Drunk on Fed Rate Cuts
A: Hey Ben, LETS DO ANOTHER SHOT! Ben Bernanke LOVES Patron Silver. Did you guys know that? You should, because he passed out about a million shots of it to investors when he cut interest rates by 50 basis points a few weeks ago. Now, the stock market is drunk on rate cuts; how bad will the hangover be? I've said it before and I'll say it again, don't expect this to be the start of an aggressive easing cycle! In fact, I would say we have at most one more 1/4 point rate cut in the works with a very good chance that there are no more rate cuts by years end; as the markets are telling the fed to take it easy.

Lets break down the fed minutes released yesterday which served up more tequila shots for the market. By the way, Brian is drunk!
Interesting points:
* ...the staff marked down the fourth-quarter forecast, reflecting a judgment that the recent financial turbulence would impose restraint on economic activity in coming months, particularly in the housing sector.
* The staff also trimmed its forecast of real GDP growth in 2008 and anticipated a modest increase in unemployment.
* Moreover, lower housing wealth, slower gains in employment and income, and reduced confidence seemed likely to restrain consumer spending in 2008.
* With credit markets expected to largely recover over coming quarters, growth of real GDP was projected to firm in 2009 to a pace a bit above the rate of growth of its potential.
* Headline PCE inflation, which was boosted by sizable increases in energy and food prices earlier in the year, was expected to slow in 2008 and 2009.
* The disruptions to the market for nonconforming mortgages were likely to reduce further the demand for housing, and recent financial developments could well lead to a more general tightening of credit availability.
* Tighter credit conditions were likely to weigh particularly on residential investment and to a lesser extent on other components of aggregate demand in coming quarters.
* Furthermore, recent financial developments had the potential to deepen further and prolong the downturn in the housing market, as subprime mortgages remained essentially unavailable, little activity was evident in the markets for other nonprime mortgages, and prime jumbo mortgage borrowers faced higher rates and tighter lending standards. Moreover, conditions in the jumbo mortgage market were expected to improve gradually over time.
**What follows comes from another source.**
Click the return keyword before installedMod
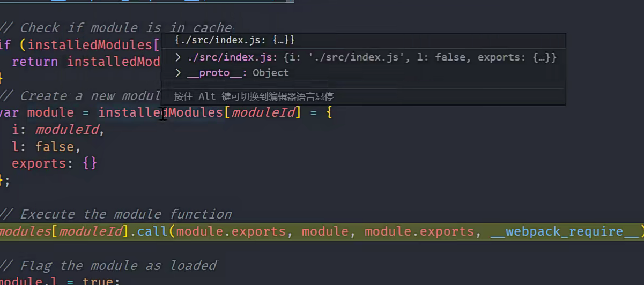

* Although employment probably was not as weak as the most recent monthly data had suggested, trend growth in jobs had fallen off even prior to the recent financial market strains, and participants judged that some further slowing of employment growth was likely.
It's clear that even the fed IS CONFUSED ABOUT WHAT IS GOING ON; I bolded the uncertain remarks above! They really are dependent on future data and don't know the ultimate hit the credit disruptions will have on the US economy! That's what I get from reading these minutes. They acted aggressively in the face of uncertainty in the credit markets to prevent any sudden negative effects to US economic growth. But now that they did that, and markets seem to have stabilized, I don't see how they can act again given that they really are not sure what may be coming in the near term! Recall what I stated when the fed did act back on Sept. 18th in my post, "Fed Acts! Cuts By 1/2 Point!":
The accompanying statement mentions the "return of inflation concerns" and it appears that this VERY AGGRESSIVE MOVE IS A TWO AND THROUGH MOVE! The markets love this with a huge stock rally but how they feel about it when things settle down and they realize that future cuts seem unlikely is yet to be seen!I think the TWO & THROUGH feeling will prove to be very close to right. I hope they don't cut at all at their next meeting, but given their expectations of downside risk with this credit mess and continued weakening employment, they may do one more 1/4 point ease. The bond markets are starting to flatten out as they no longer are looking for aggressive rate cuts. One thing is for sure, this is NOT a long term easing cycle!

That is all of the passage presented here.